I am using multiple GPUs to train several models individually (e.g. hyperparameter grid search on a model). I am using Pytorch’s DataLoader with num_workers=4 on a 4GB dataset that is completely read to RAM, and every batch is sent to GPU using [to(device)] in a normal way (i.e. within loop after reading the batch). I’ve noticed the following happening:
- Time per epoch increases by ~30-40% when concurrently running two experiments on two separate GPUs instead of running only a single experiment on a single GPU. Similarly, when going from two to three GPUs time per epoch increases again by some 30% (over all the GPUs).

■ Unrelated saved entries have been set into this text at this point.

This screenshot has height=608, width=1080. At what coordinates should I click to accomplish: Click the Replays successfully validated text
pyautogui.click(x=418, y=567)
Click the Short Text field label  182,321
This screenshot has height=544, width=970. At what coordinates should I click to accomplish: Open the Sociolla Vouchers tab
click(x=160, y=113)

I’m certain that the models are executed on the GPU, because there is normal and expected CUDA activity showing on each GPU (consistently between 50-90% depending on model variant).
- CPU usage when using a single GPU is ~60-70% (6-core/12 thread CPU), when firing up the second GPU it never gets below 100%.

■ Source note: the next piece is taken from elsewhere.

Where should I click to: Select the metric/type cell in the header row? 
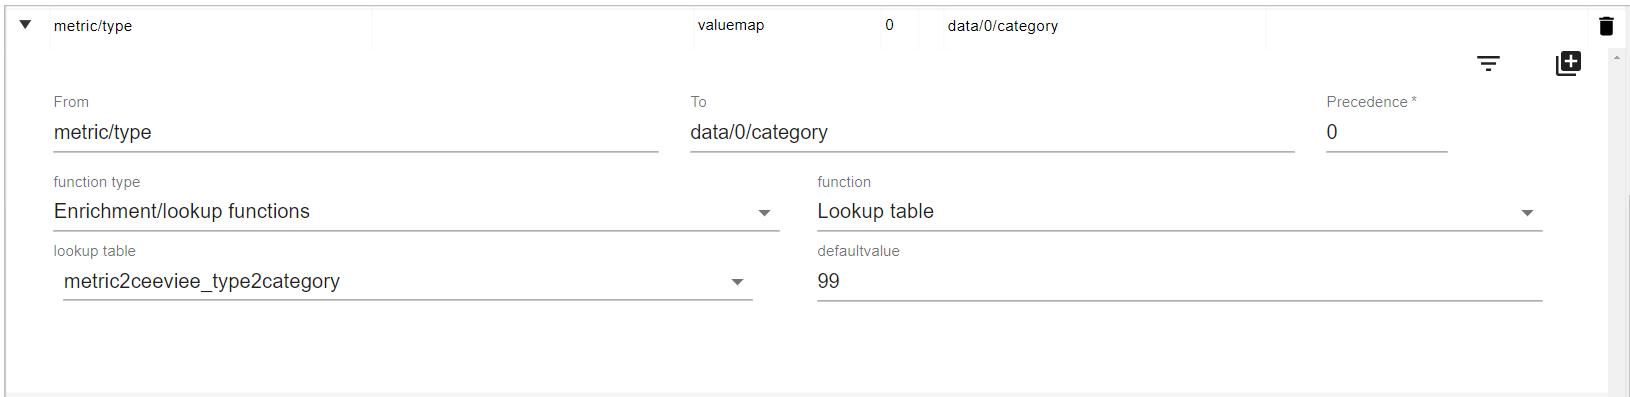[211, 26]
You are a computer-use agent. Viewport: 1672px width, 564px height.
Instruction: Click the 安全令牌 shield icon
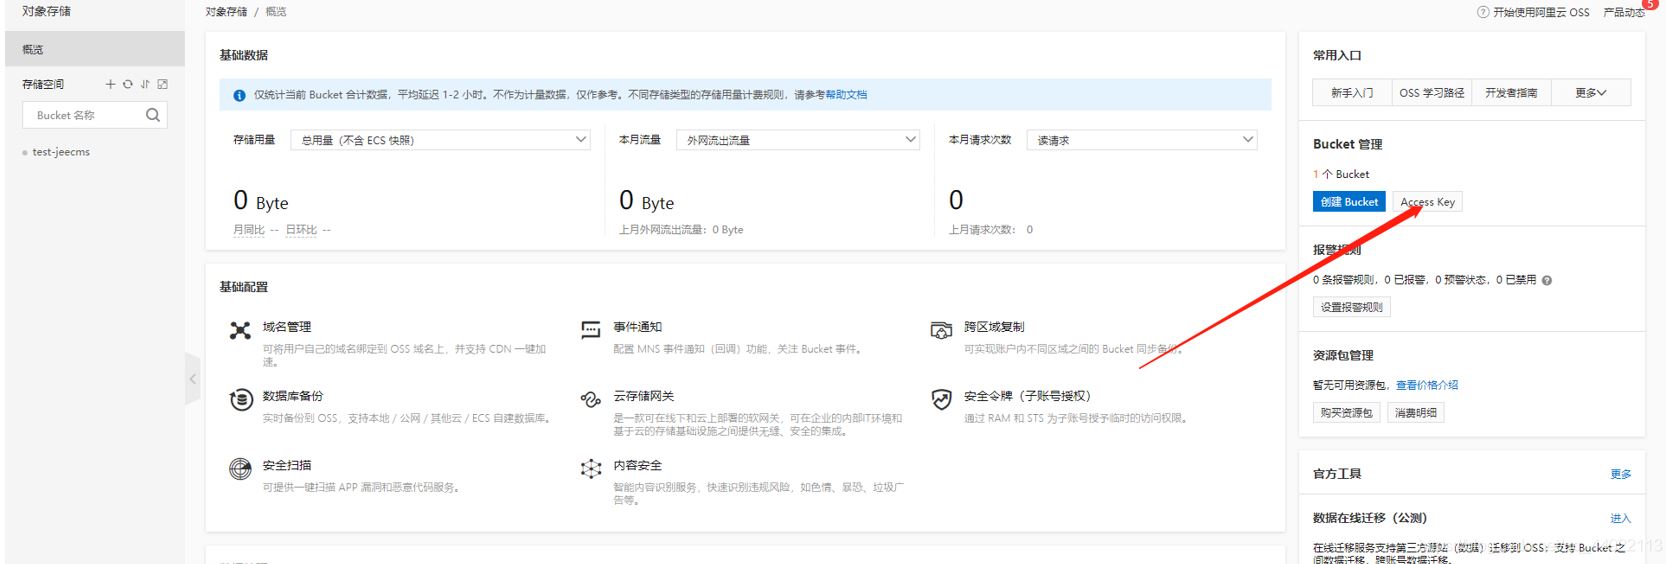point(941,400)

My conclusion is that it seems as though my CPU acts as a bottleneck when training on multiple GPUs. Before splashing money on a better CPU, I’d like to ascertain myself that the CPU is indeed the bottleneck and there are no further steps I can take to alleviate the issue.
What I have yet tried:
- Using both less and more num_workers in the dataloader, but this has limited effect other than slowing down training even further when reducing the num_workers below 4.

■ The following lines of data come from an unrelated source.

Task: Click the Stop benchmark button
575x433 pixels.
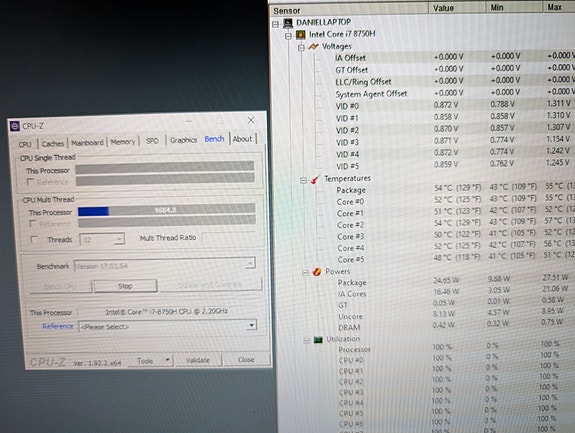Action: click(x=125, y=286)
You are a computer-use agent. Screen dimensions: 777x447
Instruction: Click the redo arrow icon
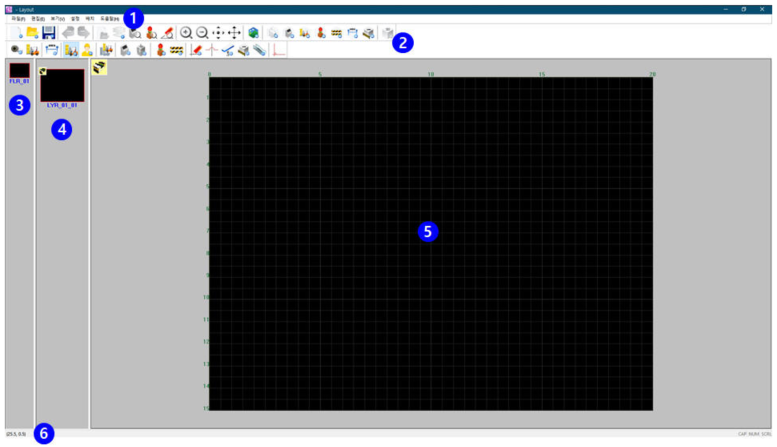coord(84,33)
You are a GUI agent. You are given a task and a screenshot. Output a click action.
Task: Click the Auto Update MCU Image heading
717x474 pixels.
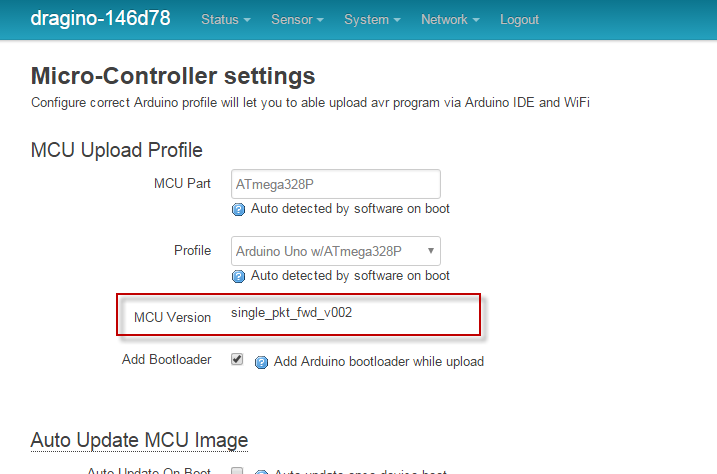click(x=139, y=440)
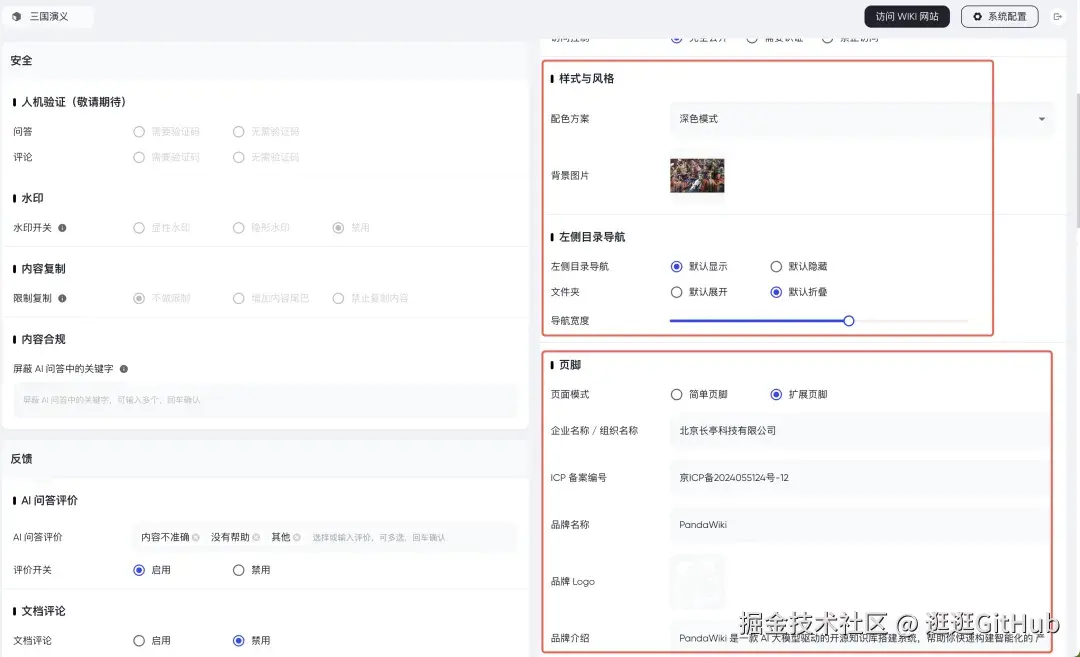This screenshot has width=1080, height=657.
Task: Select 简单页脚 page footer mode
Action: click(677, 394)
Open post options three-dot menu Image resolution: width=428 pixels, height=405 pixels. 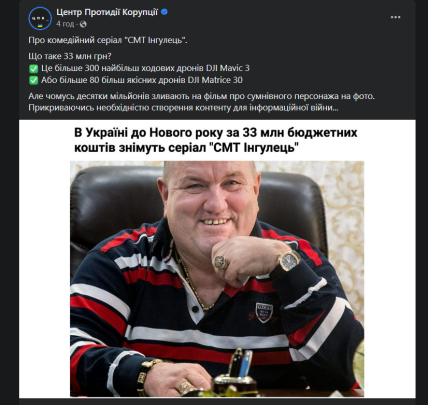(x=395, y=17)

- Setting os.environ[‘omp_num_threads’] to 1 or 2 to ‘force’ using less threads. (see: here, or here ) Does not work.
- Preloading entire dataset to GPU memory: does not work as dataset is too large to work with all variants of my models.
- Setting pin_memory=False or True in DataLoader, does not really matter.
- Is this normal behavior? What could be the reason of such performance drop?
- What kind of steps could I further take to try to fix this or to ascertain myself that indeed the CPU is acting as the bottleneck?
- Maybe this is related to this bug, although that seems solved.
- Windows 10 Pro
- Python 3.7
- Pytorch 1.3.1 installed via conda
- Cuda Toolkit 10.1
- CuDNN 7.0
- 64 GB RAM
- 2x 1080Ti, 1x 2080Ti
- I am using Spyder 3.3.6 with iPython using three separate kernels to run experiments on each GPU. Hence, I’m assuming the processes should run independently.